Sa bibliothèque fut vendue en 1754 : le Catalogue des livres et estampes de feu M. de La Haye, fermier général (Paris, G. Martin, 1754, in-8, xij-396 p., 3.820 lots) se termine par une « Table des auteurs » [p. 369-396]. Bibliothèque encyclopédique de livres majoritairement des xviie et xviiie siècles : l’ouvrage le plus ancien date de 1522 [n° 326 : Recollection des ordonnances royaux concernant le fait des aydes] ; les livres d’histoire sont les plus nombreux [n° 1.942-3.523].
En 1776, les peintures du « Cabinet de l’Amour » et du « Cabinet des Muses »furent vendues au roi Louis XVI, et sont aujourd’hui au Musée du Louvre.

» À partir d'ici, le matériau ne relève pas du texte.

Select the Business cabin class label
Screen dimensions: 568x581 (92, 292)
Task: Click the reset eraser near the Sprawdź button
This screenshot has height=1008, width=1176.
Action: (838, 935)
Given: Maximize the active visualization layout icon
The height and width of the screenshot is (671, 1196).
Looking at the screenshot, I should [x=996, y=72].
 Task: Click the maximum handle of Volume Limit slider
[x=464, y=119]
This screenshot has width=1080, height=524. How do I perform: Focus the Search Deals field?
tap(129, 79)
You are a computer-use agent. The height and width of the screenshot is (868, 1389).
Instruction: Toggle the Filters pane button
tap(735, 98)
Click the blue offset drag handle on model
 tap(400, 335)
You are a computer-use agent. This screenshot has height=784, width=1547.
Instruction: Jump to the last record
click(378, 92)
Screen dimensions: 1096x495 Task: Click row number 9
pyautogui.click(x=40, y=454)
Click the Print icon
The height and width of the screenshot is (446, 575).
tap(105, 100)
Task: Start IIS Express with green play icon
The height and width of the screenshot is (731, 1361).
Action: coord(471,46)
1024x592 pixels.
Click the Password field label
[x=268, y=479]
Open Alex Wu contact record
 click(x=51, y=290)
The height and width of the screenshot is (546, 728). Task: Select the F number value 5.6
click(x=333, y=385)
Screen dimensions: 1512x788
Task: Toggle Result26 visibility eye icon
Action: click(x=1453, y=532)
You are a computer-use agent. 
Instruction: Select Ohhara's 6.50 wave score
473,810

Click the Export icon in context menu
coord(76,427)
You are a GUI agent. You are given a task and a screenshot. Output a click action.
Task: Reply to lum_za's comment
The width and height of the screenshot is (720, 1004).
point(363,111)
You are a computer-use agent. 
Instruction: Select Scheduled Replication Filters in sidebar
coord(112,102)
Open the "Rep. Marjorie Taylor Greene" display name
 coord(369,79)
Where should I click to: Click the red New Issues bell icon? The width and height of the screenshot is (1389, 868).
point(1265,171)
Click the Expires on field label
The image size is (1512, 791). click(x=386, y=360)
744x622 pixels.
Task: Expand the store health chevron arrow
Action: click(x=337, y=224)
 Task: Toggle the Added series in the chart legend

La Révolution, partout ailleurs destructrice, semble avoir épargné l’île Saint-Louis. En 1792, l’hôtel Lambert devint propriété nationale et resta inhabité jusqu’en 1809, quand le comte de Montalivet, ministre de l’Intérieur, s’en rendit acquéreur. Les Montalivet transportèrent dans leur château de La Grange [Saint-Bouize, Cher] un certain nombre de panneaux et de boiseries de l’hôtel Lambert, puis vendirent l’habitation à une entreprise de lits militaires, qui en loua une partie à un pensionnat dirigé par une dame Lagrange. Les ballots de laine et les piles de matelas encombrèrent les salons : une poussière blanchâtre, détachée par la carde, a sali l’or des corniches, les arabesques des boiseries, les solives sculptées des plafonds. Quand, en 1842, le prince Adam Czartoryski (1770-1861) devint propriétaire de la maison, il lui rendit son aspect d’autrefois : l’hôtel devint le refuge de la Pologne en exil, après l’échec de l’insurrection polonaise contre la Russie en 1830-1831. Le baron de Rothschild s’en rendit propriétaire en 1975. En 2007, l’hôtel fut cédé au frère de l’émir du Qatar pour la somme de 80 millions d’euros.